**Your objective**
Reproduce each line below with no alterations.

**Dataset records**
== Segment start ==
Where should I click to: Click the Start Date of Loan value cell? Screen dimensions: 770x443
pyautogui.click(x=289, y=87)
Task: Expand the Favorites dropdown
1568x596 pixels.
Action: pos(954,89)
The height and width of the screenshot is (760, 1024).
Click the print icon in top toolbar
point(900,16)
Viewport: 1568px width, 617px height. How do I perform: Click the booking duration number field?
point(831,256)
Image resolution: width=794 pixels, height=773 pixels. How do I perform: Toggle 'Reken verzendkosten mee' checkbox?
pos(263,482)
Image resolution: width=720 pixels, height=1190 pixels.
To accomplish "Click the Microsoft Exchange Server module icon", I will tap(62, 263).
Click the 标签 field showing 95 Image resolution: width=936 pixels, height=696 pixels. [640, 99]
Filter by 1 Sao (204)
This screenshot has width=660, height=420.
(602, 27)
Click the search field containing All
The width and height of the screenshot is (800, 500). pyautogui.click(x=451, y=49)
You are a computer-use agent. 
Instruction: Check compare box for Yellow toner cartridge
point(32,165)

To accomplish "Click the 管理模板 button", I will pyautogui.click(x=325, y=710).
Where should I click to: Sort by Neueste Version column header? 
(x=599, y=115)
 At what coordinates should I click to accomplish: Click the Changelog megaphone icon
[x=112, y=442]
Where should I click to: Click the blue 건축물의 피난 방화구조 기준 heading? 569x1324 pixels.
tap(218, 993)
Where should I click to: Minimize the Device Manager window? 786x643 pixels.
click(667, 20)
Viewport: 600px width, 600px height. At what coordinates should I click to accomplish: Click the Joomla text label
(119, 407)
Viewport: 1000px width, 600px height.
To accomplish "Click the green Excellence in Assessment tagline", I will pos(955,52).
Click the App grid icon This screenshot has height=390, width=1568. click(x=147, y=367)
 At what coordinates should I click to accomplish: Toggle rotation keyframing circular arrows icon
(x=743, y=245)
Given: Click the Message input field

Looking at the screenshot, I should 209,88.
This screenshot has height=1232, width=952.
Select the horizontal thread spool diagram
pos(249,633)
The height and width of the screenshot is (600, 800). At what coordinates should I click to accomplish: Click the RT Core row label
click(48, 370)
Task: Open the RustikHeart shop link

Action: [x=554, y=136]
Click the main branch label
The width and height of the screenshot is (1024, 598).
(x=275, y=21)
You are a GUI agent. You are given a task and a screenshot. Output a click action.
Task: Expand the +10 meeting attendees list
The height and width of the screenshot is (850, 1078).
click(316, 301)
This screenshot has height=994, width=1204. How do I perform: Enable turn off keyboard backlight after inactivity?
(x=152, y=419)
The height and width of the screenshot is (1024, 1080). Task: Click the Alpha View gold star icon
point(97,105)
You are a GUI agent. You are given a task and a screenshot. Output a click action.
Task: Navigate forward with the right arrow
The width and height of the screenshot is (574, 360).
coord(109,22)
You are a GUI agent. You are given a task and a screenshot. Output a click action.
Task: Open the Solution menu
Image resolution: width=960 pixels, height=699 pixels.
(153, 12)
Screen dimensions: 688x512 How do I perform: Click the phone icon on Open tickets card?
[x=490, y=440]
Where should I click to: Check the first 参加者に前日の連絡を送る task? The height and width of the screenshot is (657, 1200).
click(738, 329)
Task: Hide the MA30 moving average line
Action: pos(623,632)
== Segment end ==
**Answer section**
Where should I click to: Click the Start Date of Loan value cell? Screen dimensions: 770x443
pyautogui.click(x=289, y=87)
Task: Expand the Favorites dropdown
1568x596 pixels.
Action: pos(954,89)
The height and width of the screenshot is (760, 1024).
Click the print icon in top toolbar
point(900,16)
Viewport: 1568px width, 617px height. How do I perform: Click the booking duration number field?
point(831,256)
Image resolution: width=794 pixels, height=773 pixels. How do I perform: Toggle 'Reken verzendkosten mee' checkbox?
pos(263,482)
Image resolution: width=720 pixels, height=1190 pixels.
To accomplish "Click the Microsoft Exchange Server module icon", I will tap(62, 263).
Click the 标签 field showing 95 Image resolution: width=936 pixels, height=696 pixels. [640, 99]
Filter by 1 Sao (204)
This screenshot has width=660, height=420.
(602, 27)
Click the search field containing All
The width and height of the screenshot is (800, 500). pyautogui.click(x=451, y=49)
You are a computer-use agent. 
Instruction: Check compare box for Yellow toner cartridge
point(32,165)

To accomplish "Click the 管理模板 button", I will pyautogui.click(x=325, y=710).
Where should I click to: Sort by Neueste Version column header? 
(x=599, y=115)
 At what coordinates should I click to accomplish: Click the Changelog megaphone icon
[x=112, y=442]
Where should I click to: Click the blue 건축물의 피난 방화구조 기준 heading? 569x1324 pixels.
tap(218, 993)
Where should I click to: Minimize the Device Manager window? 786x643 pixels.
click(667, 20)
Viewport: 600px width, 600px height. At what coordinates should I click to accomplish: Click the Joomla text label
(119, 407)
Viewport: 1000px width, 600px height.
To accomplish "Click the green Excellence in Assessment tagline", I will pos(955,52).
Click the App grid icon This screenshot has height=390, width=1568. click(x=147, y=367)
 At what coordinates should I click to accomplish: Toggle rotation keyframing circular arrows icon
(x=743, y=245)
Given: Click the Message input field

Looking at the screenshot, I should 209,88.
This screenshot has height=1232, width=952.
Select the horizontal thread spool diagram
pos(249,633)
The height and width of the screenshot is (600, 800). At what coordinates should I click to accomplish: Click the RT Core row label
click(48, 370)
Task: Open the RustikHeart shop link

Action: [x=554, y=136]
Click the main branch label
The width and height of the screenshot is (1024, 598).
(x=275, y=21)
You are a GUI agent. You are given a task and a screenshot. Output a click action.
Task: Expand the +10 meeting attendees list
The height and width of the screenshot is (850, 1078).
click(316, 301)
This screenshot has height=994, width=1204. How do I perform: Enable turn off keyboard backlight after inactivity?
(x=152, y=419)
The height and width of the screenshot is (1024, 1080). Task: Click the Alpha View gold star icon
point(97,105)
You are a GUI agent. You are given a task and a screenshot. Output a click action.
Task: Navigate forward with the right arrow
The width and height of the screenshot is (574, 360).
coord(109,22)
You are a GUI agent. You are given a task and a screenshot. Output a click action.
Task: Open the Solution menu
Image resolution: width=960 pixels, height=699 pixels.
(153, 12)
Screen dimensions: 688x512 How do I perform: Click the phone icon on Open tickets card?
[x=490, y=440]
Where should I click to: Check the first 参加者に前日の連絡を送る task? The height and width of the screenshot is (657, 1200).
click(738, 329)
Task: Hide the MA30 moving average line
Action: pos(623,632)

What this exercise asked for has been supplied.